I am trying to build my own Bubble sheet OMR engine with Python 3.8 and OpenCV. Despite several days of debugging, I can't beat that error which occurs when I am cropping the bubbles individualy:
Traceback (most recent call last):
File "C:\Users\hsolatges\AppData\Local\Programs\Python\Python38\lib\site-packages\numpy\lib\shape_base.py", line 867, in split
len(indices_or_sections)
TypeError: object of type 'int' has no len()
During handling of the above exception, another exception occurred:
Traceback (most recent call last):
File "c:/autoQuiz/omr.py", line 80, in <module>
anwsers_array = tb.parse_anwsers(anwsers_field, MCQ.get('QUESTIONS'), MCQ.get('CHOICES'))
bubbles = get_bubbles(padded_img, questions, choices)
File "c:\autoQuiz\toolbox.py", line 81, in get_bubbles
rows = np.vsplit(img, questions)
File "<__array_function__ internals>", line 5, in vsplit
File "C:\Users\hsolatges\AppData\Local\Programs\Python\Python38\lib\site-packages\numpy\lib\shape_base.py", line 991, in vsplit
return split(ary, indices_or_sections, 0)
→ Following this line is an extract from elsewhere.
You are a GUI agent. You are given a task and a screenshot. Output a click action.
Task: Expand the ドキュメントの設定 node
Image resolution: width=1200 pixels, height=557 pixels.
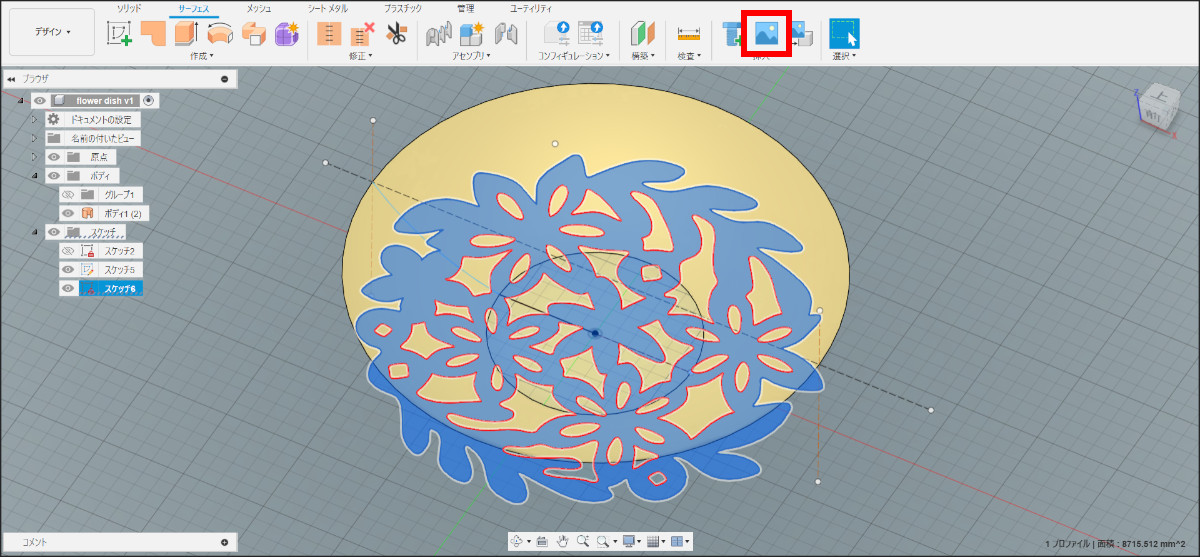pyautogui.click(x=34, y=119)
File "<__array_function__ internals>", line 5, in split
File "C:\Users\hsolatges\AppData\Local\Programs\Python\Python38\lib\site-packages\numpy\lib\shape_base.py", line 872, in split
raise ValueError(
ValueError: array split does not result in an equal division
As the size of the bubbles region is arbitrary, I tried to edge-pad it so that its width and height are both a multiple of the number of questions / number of choices (A B C D E). Unfortunately, it doesn't work properly. Except for tests/omr-1.jpg, the others fail.
Here an excerpt of the code:
def to_next_multiple(n,b):
return int(ceil(n/b) * b)
def pad_image(img, questions, choices):
w, h = img.shape[:2]
w_final, h_final, = to_next_multiple(w, choices), to_next_multiple(h, questions)
w_padding, h_padding = max(0, w-w_final), max(0, h-h_final)
padded_img = np.pad(img, ((0, h_padding), (0, w_padding)), 'edge')
return padded_img
def get_bubbles(img, questions, choices):
bubbles = []
rows = np.vsplit(img, questions)
for row in rows:
cells = np.hsplit(row, choices)
bubbles.append(cells)
return bubbles
def parse_anwsers(img, questions, choices):
# Otsu's thresholding after Gaussian filtering
gray = cv.cvtColor(img, cv.COLOR_BGR2GRAY)
blurred = cv.GaussianBlur(gray, (5,5), 0)
retValue, thresh = cv.threshold(blurred, 0, 255, cv.THRESH_BINARY+cv.THRESH_OTSU)
padded_img = pad_image(thresh, questions, choices)
w, h = padded_img.shape[:2]
# Debugging
print(f'width: {w}, w_division: {w/choices}')
print(f'height: {h}, h_division: {h/questions}')
bubbles = get_bubbles(padded_img, questions, choices)
answers_array = bubbles
return answers_array
The repo can be found here: https://github.com/hsolatges/autoQuiz
How can I consistently get a ready to be np.vsplit/np.hsplit image ?
So the issues came from the following lines:
w_padding, h_padding = max(0, w-w_final), max(0, h-h_final)
padded_img = np.pad(img, ((0, h_padding), (0, w_padding)), 'edge')
Becomes:
w_padding, h_padding = w_final-w, h_final-h
padded_img = np.pad(img, ((0, w_padding), (0, h_padding)), 'edge')
I was doing crappy math and missfigured the numpy axis system. I thought padding on axis #0 was padding more rows and padding on axis #1 was padding more column; though it was the other way.